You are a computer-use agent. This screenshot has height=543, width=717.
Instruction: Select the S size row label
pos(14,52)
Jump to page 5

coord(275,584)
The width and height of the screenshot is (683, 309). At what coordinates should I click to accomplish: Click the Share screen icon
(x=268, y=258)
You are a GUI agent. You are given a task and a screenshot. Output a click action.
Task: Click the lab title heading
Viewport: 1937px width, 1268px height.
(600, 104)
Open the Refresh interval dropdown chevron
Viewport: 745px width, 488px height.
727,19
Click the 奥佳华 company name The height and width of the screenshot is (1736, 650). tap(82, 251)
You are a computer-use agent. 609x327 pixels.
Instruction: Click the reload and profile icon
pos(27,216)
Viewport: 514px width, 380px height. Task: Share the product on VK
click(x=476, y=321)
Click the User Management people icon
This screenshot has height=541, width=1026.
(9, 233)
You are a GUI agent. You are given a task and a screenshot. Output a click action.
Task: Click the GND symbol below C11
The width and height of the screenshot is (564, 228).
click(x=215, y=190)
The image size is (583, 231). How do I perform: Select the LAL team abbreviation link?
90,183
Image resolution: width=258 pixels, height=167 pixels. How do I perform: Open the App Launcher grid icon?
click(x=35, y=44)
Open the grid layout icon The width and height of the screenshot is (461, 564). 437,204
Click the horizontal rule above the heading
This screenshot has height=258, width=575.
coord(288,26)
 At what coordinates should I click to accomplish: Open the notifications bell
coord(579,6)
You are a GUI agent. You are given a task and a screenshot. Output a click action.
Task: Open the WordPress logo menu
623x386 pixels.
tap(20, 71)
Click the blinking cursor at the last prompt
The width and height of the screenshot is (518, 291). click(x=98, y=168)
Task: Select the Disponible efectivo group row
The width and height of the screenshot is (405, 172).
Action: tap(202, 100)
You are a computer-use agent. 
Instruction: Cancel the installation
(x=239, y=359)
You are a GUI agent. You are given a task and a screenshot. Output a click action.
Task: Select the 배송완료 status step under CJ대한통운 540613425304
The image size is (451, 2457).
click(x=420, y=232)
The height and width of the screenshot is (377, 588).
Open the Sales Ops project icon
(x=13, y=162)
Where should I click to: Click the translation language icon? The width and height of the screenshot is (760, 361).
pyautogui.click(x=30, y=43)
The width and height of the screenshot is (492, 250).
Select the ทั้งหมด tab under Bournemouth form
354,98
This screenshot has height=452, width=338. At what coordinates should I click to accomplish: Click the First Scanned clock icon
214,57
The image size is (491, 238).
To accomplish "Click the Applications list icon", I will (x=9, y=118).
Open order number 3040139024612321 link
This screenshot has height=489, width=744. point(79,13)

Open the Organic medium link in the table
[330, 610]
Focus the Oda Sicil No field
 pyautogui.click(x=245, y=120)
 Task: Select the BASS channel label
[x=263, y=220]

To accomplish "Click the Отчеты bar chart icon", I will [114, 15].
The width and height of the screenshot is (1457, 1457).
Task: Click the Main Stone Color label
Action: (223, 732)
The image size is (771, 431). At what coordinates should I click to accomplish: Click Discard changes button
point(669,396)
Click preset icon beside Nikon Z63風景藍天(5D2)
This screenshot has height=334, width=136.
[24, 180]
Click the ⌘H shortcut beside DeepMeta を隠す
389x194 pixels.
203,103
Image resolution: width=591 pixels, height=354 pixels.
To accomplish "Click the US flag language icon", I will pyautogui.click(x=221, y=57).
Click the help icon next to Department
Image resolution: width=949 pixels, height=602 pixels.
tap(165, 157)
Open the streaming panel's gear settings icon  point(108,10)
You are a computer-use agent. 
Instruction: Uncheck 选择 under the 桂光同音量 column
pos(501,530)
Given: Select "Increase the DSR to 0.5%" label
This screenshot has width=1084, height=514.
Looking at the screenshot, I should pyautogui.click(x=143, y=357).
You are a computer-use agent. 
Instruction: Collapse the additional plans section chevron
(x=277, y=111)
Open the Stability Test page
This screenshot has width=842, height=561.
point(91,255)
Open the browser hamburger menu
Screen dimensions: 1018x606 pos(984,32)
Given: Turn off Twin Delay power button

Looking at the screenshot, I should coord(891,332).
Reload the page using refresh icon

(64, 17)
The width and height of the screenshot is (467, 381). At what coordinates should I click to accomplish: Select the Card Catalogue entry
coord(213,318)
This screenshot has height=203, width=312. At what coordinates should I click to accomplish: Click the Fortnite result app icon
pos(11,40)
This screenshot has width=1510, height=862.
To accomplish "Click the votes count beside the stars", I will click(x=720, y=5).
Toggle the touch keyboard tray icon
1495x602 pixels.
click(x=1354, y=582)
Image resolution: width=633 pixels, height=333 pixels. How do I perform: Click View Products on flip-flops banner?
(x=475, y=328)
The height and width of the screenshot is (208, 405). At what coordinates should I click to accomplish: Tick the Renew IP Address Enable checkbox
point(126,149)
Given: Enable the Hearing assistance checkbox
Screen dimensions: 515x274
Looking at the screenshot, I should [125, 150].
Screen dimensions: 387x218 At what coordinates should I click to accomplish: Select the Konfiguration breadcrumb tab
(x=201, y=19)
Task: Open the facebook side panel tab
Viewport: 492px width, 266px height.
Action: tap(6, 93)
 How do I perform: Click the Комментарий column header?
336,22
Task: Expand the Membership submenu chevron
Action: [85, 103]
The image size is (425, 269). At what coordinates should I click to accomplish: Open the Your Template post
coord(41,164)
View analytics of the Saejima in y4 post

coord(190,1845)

========================================

Please retype each entry above exactly as it is written.

__Output for this exercise__
You are a computer-use agent. This screenshot has height=543, width=717.
Instruction: Select the S size row label
pos(14,52)
Jump to page 5

coord(275,584)
The width and height of the screenshot is (683, 309). At what coordinates should I click to accomplish: Click the Share screen icon
(x=268, y=258)
You are a GUI agent. You are given a task and a screenshot. Output a click action.
Task: Click the lab title heading
Viewport: 1937px width, 1268px height.
(600, 104)
Open the Refresh interval dropdown chevron
Viewport: 745px width, 488px height.
727,19
Click the 奥佳华 company name The height and width of the screenshot is (1736, 650). tap(82, 251)
You are a computer-use agent. 609x327 pixels.
Instruction: Click the reload and profile icon
pos(27,216)
Viewport: 514px width, 380px height. Task: Share the product on VK
click(x=476, y=321)
Click the User Management people icon
This screenshot has height=541, width=1026.
(9, 233)
You are a GUI agent. You are given a task and a screenshot. Output a click action.
Task: Click the GND symbol below C11
The width and height of the screenshot is (564, 228).
click(x=215, y=190)
The image size is (583, 231). How do I perform: Select the LAL team abbreviation link?
90,183
Image resolution: width=258 pixels, height=167 pixels. How do I perform: Open the App Launcher grid icon?
click(x=35, y=44)
Open the grid layout icon The width and height of the screenshot is (461, 564). 437,204
Click the horizontal rule above the heading
This screenshot has height=258, width=575.
coord(288,26)
 At what coordinates should I click to accomplish: Open the notifications bell
coord(579,6)
You are a GUI agent. You are given a task and a screenshot. Output a click action.
Task: Open the WordPress logo menu
623x386 pixels.
tap(20, 71)
Click the blinking cursor at the last prompt
The width and height of the screenshot is (518, 291). click(x=98, y=168)
Task: Select the Disponible efectivo group row
The width and height of the screenshot is (405, 172).
Action: tap(202, 100)
You are a computer-use agent. 
Instruction: Cancel the installation
(x=239, y=359)
You are a GUI agent. You are given a task and a screenshot. Output a click action.
Task: Select the 배송완료 status step under CJ대한통운 540613425304
The image size is (451, 2457).
click(x=420, y=232)
The height and width of the screenshot is (377, 588).
Open the Sales Ops project icon
(x=13, y=162)
Where should I click to: Click the translation language icon? The width and height of the screenshot is (760, 361).
pyautogui.click(x=30, y=43)
The width and height of the screenshot is (492, 250).
Select the ทั้งหมด tab under Bournemouth form
354,98
This screenshot has height=452, width=338. At what coordinates should I click to accomplish: Click the First Scanned clock icon
214,57
The image size is (491, 238).
To accomplish "Click the Applications list icon", I will (x=9, y=118).
Open order number 3040139024612321 link
This screenshot has height=489, width=744. point(79,13)

Open the Organic medium link in the table
[330, 610]
Focus the Oda Sicil No field
 pyautogui.click(x=245, y=120)
 Task: Select the BASS channel label
[x=263, y=220]

To accomplish "Click the Отчеты bar chart icon", I will [114, 15].
The width and height of the screenshot is (1457, 1457).
Task: Click the Main Stone Color label
Action: (223, 732)
The image size is (771, 431). At what coordinates should I click to accomplish: Click Discard changes button
point(669,396)
Click preset icon beside Nikon Z63風景藍天(5D2)
This screenshot has height=334, width=136.
[24, 180]
Click the ⌘H shortcut beside DeepMeta を隠す
389x194 pixels.
203,103
Image resolution: width=591 pixels, height=354 pixels.
To accomplish "Click the US flag language icon", I will pyautogui.click(x=221, y=57).
Click the help icon next to Department
Image resolution: width=949 pixels, height=602 pixels.
tap(165, 157)
Open the streaming panel's gear settings icon  point(108,10)
You are a computer-use agent. 
Instruction: Uncheck 选择 under the 桂光同音量 column
pos(501,530)
Given: Select "Increase the DSR to 0.5%" label
This screenshot has width=1084, height=514.
Looking at the screenshot, I should pyautogui.click(x=143, y=357).
You are a computer-use agent. 
Instruction: Collapse the additional plans section chevron
(x=277, y=111)
Open the Stability Test page
This screenshot has width=842, height=561.
point(91,255)
Open the browser hamburger menu
Screen dimensions: 1018x606 pos(984,32)
Given: Turn off Twin Delay power button

Looking at the screenshot, I should coord(891,332).
Reload the page using refresh icon

(64, 17)
The width and height of the screenshot is (467, 381). At what coordinates should I click to accomplish: Select the Card Catalogue entry
coord(213,318)
This screenshot has height=203, width=312. At what coordinates should I click to accomplish: Click the Fortnite result app icon
pos(11,40)
This screenshot has width=1510, height=862.
To accomplish "Click the votes count beside the stars", I will click(x=720, y=5).
Toggle the touch keyboard tray icon
1495x602 pixels.
click(x=1354, y=582)
Image resolution: width=633 pixels, height=333 pixels. How do I perform: Click View Products on flip-flops banner?
(x=475, y=328)
The height and width of the screenshot is (208, 405). At what coordinates should I click to accomplish: Tick the Renew IP Address Enable checkbox
point(126,149)
Given: Enable the Hearing assistance checkbox
Screen dimensions: 515x274
Looking at the screenshot, I should [125, 150].
Screen dimensions: 387x218 At what coordinates should I click to accomplish: Select the Konfiguration breadcrumb tab
(x=201, y=19)
Task: Open the facebook side panel tab
Viewport: 492px width, 266px height.
Action: tap(6, 93)
 How do I perform: Click the Комментарий column header?
336,22
Task: Expand the Membership submenu chevron
Action: [85, 103]
The image size is (425, 269). At what coordinates should I click to accomplish: Open the Your Template post
coord(41,164)
View analytics of the Saejima in y4 post

coord(190,1845)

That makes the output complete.